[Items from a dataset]
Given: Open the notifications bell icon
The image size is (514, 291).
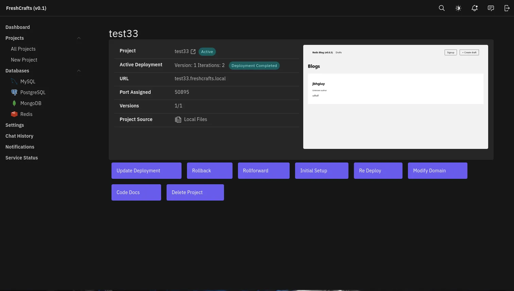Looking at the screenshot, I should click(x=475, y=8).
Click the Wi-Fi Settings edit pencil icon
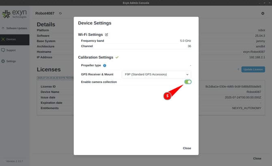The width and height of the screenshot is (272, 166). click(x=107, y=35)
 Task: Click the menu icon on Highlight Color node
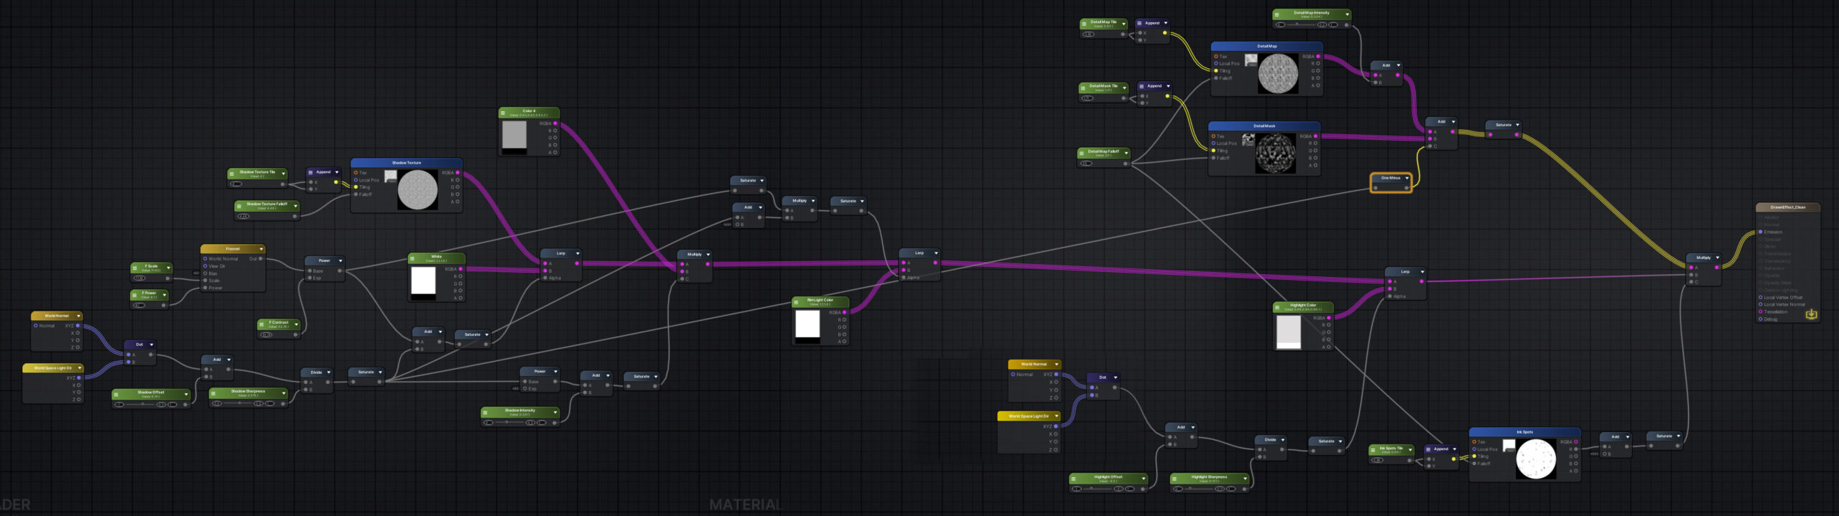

* * *

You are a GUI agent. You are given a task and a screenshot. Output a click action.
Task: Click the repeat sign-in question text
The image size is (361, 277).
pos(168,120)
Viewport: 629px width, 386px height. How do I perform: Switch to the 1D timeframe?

▸ **Exercise objective**
From the records above, output only the lines starting at the one containing "The image size is (514, 291)." and ending at the one containing "Task: Click the menu", word for word. Pictures stay out.

▸ **Response to this task**
The image size is (514, 291).
Looking at the screenshot, I should click(x=475, y=8).
Click the Wi-Fi Settings edit pencil icon
The width and height of the screenshot is (272, 166). click(x=107, y=35)
 Task: Click the menu icon on Highlight Color node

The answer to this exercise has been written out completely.